■ Action item:
Repeat only the lines below that run from the line with "Image resolution: width=385" to the line with "by Scheduled arrival", ends included; skip every picture.

■ Record set:
==================================================

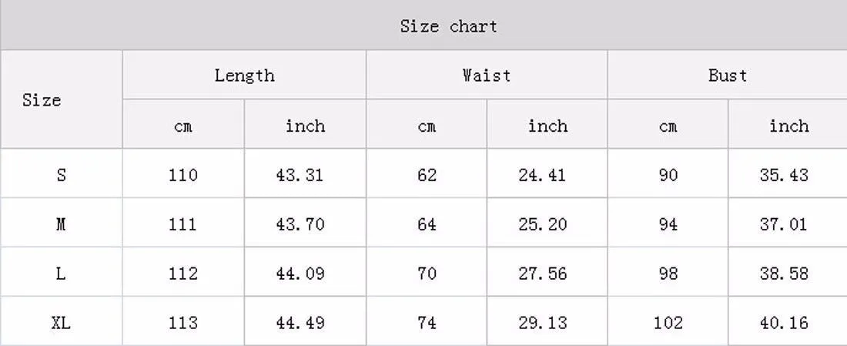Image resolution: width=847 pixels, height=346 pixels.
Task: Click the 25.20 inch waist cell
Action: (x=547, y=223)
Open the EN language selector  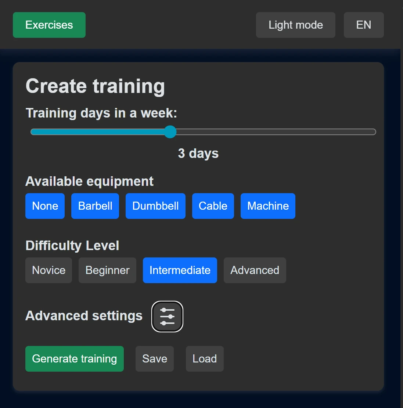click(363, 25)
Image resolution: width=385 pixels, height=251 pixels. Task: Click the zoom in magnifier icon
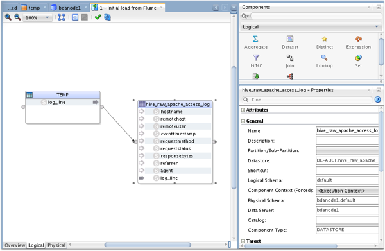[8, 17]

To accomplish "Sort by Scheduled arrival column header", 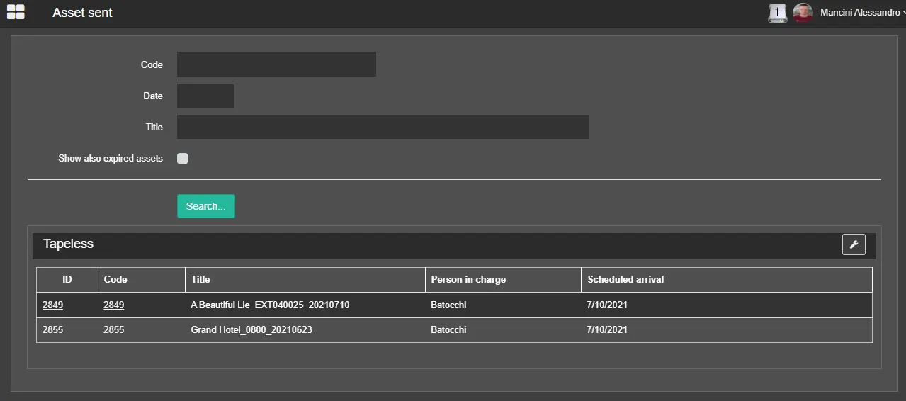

==================================================

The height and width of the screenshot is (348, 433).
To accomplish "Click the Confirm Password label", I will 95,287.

==================================================

■ Written solution:
Image resolution: width=385 pixels, height=251 pixels. Task: Click the zoom in magnifier icon
[8, 17]

To accomplish "Sort by Scheduled arrival column header", 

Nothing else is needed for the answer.